***** ENTRIES SUPPLIED *****
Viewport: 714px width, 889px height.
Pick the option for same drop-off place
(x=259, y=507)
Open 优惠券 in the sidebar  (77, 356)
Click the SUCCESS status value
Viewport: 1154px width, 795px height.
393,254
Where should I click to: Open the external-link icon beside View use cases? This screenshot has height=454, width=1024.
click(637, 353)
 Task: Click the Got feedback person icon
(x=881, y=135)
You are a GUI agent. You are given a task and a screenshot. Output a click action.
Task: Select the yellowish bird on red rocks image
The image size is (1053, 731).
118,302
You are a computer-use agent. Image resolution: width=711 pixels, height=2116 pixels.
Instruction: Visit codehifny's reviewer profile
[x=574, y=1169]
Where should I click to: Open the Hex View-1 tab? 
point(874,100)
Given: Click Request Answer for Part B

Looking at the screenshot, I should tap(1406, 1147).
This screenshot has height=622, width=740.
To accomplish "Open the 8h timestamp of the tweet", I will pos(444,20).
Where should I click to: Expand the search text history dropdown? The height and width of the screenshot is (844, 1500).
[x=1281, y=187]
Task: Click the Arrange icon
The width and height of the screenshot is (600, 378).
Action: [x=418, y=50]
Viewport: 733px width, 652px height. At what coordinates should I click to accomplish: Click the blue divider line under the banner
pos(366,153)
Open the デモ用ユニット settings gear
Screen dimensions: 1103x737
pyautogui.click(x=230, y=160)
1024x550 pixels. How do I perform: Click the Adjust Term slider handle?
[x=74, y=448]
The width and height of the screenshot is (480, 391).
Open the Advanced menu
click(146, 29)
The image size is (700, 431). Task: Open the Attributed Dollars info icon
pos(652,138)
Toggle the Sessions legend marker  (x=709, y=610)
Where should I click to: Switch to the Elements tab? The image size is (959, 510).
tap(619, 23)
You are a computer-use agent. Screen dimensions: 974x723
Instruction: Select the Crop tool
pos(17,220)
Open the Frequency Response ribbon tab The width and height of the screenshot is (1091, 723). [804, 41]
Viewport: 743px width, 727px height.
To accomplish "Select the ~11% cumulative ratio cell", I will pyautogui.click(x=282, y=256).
*****
WORK INSTRUCTIONS:
Your response should be the lines of the entries above that include the string "agent".

RESULT OF THE TASK:
You are a GUI agent. You are given a task and a screenshot. Output a click action.
You are a computer-use agent. Image resolution: width=711 pixels, height=2116 pixels.
You are a computer-use agent. Screen dimensions: 974x723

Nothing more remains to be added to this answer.